Salviamo il soldato Assange!
Firma la petizione
Julian Assange è stato arrestato il 7 dicembre, per accuse scandalose oltre che incredibili: un rapporto sessuale consenziente, un preservativo che non ha funzionato. La verità è un’altra: Assange è stato catturato come un micidiale terrorista (un «uomo che vuol distruggere il mondo», dixit il ministro Frattini) perché nella sua qualità di direttore di WikiLeaks ha fatto luce su politiche, misfatti, crimini che dovevano restare segreti, custoditi nelle segrete di cancellerie e ambasciate, inaccessibili all´opinione pubblica mondiale che sta prendendo forma nel web. Chiediamo che sia immediatamente liberato. Allo stesso modo chiediamo chiarezza sul caso di Bradley Manning, il soldato che rischia 52 anni di carcere per aver rivelato a WikiLeaks i crimini contro i civili commessi dall´esercito Usa in Iraq. I soldati che appaiono nei video da lui trasmessi a Wikileaks, colpevoli di massacri di civili, sono stati elogiati dal comando militare Usa per il loro «giudizio sensato».

Saving private Assange

Julian Assange was arrested on December 7th, on the basis of absurd and unbelievable accuses: a consensual sexual relationship and a broken condom. We believe the truth is different: Assange has been captured as a dangerous terrorist (a “man who wants to destroy the world”, says Italian Minister for Foreign Affairs Franco Frattini) because the founder and director of Wikileaks has brought to light all sorts of crimes, misdeeds and political acts that had to remain secret, protected into diplomatic offices and embassies, inaccessible to the world’s public opinion that is taking shape on the web. We ask for his immediate release. In the same manner we ask for the truth for Bradley Manning, the young soldier who is risking 52 years of jail for disclosing to Wikileaks a video showing crimes against civilians committed by the American army in Iraq. The soldiers appearing in the video, guilty of the indiscriminate slaying of over a dozen civilians, were praised by US military for their “reasonable judgment”.

Please join us in signing the petition here.

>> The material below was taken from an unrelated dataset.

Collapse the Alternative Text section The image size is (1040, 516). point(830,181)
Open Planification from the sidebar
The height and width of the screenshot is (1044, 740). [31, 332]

2010-12-09: Get Up! Action for Australia: Petition in support of WikiLeaks

Get Up! is hosting a petition in support of WikiLeaks. The campaign organizers also plan to take out ads in The New York Times and Washington Times. The petition reads:

“Dear President Obama and Attorney General Eric Holder:

We, as Australians, condemn calls for violence, including assassination, against Australian citizen and WikiLeaks founder Julian Assange, or for him to be labeled a terrorist, enemy combatant or be treated outside the ordinary course of justice in any way.

As Thomas Jefferson said, “information is the currency of democracy.” Publishing leaked information in collaboration with major news outlets, as Wikileaks and Mr. Assange have done, is not a terrorist act.

Australia and the United States are the strongest of allies. Our soldiers serve side by side and we’ve experienced, and condemned, the consequences of terrorism together. To label Wikileaks a terrorist organisation is an insult to those Australians and Americans who have lost their lives to acts of terrorism and to terrorist forces.

If Wikileaks or their staff have broken international or national laws, let that case be heard in a just and fair court of law. At the moment, no such charges have been brought.

We are writing as Australians to say what our Government should have: all Australian citizens deserve to be free from persecution, threats of violence and detention without charge, especially from our friend and ally, the United States.

We call upon you to stand up for our shared democratic principles of the presumption of innocence and freedom of information.”